TEKST ŹRÓDŁOWY

"Piwo i pizza". Tak polski kolarz świętował ukończenie Tour de France

PAP / Aleksander Koźmiński
PAP / Aleksander Koźmiński

Bartosz Huzarski pofolgował sobie dopiero po przejechaniu mety wyścigu. Ale byli też tacy, którzy świętowali już na trasie ostatniego, 21. etapu Tour de France.

W tym artykule dowiesz się o:

Bartosz Huzarski zajął 101. miejsce na ostatnim etapie Tour de France. W "generalce" polski kolarz grupy Bora-Argon 18 został sklasyfikowany na 39. lokacie. Jak świętował ukończenie "Wielkiej Pętli"?

- Piwo i pizza, a to oznacza, że Tour de France 2016 przechodzi do historii - napisał Huzarski pod zdjęciem na Facebooku zrobionym krótko po zakończeniu ostatniego etapu.

DOSTARCZONE INFORMACJE

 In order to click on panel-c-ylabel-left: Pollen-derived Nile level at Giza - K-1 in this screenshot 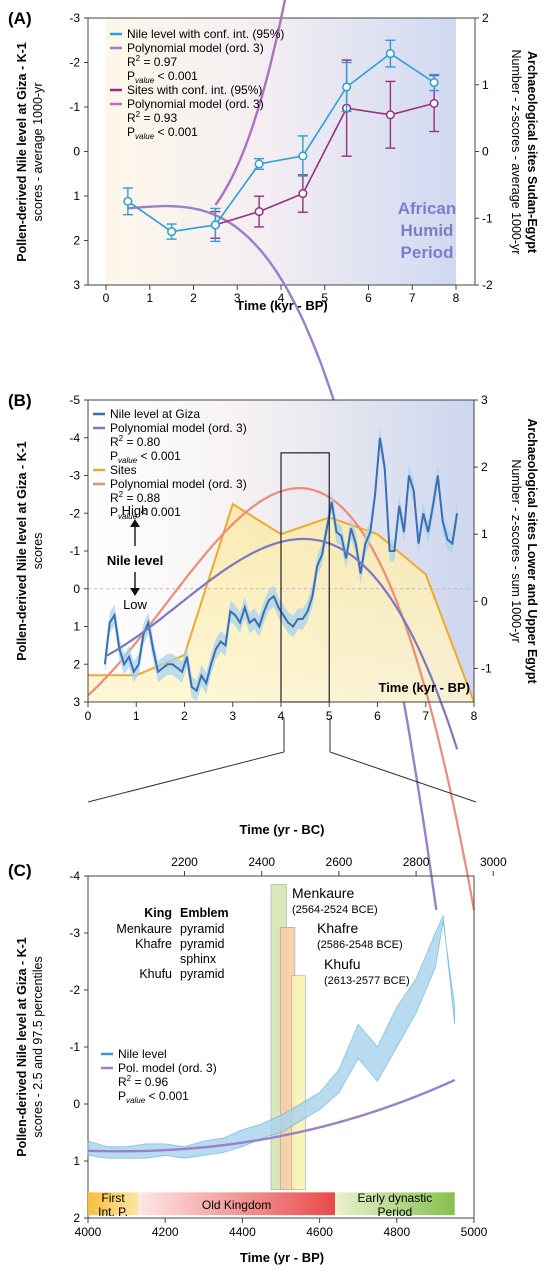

POLECENIE
Proszę przepisać fragment tekstu o świętowaniu Bartosza Huzarskiego, zaczynając od słów „- Piwo i pizza, a” i kontynuując aż do słów „zakończeniu ostatniego etapu.”, przy czym „Facebooku” należy zastąpić przez „Instagramie”.

ODPOWIEDŹ
- Piwo i pizza, a to oznacza, że Tour de France 2016 przechodzi do historii - napisał Huzarski pod zdjęciem na Instagramie zrobionym krótko po zakończeniu ostatniego etapu.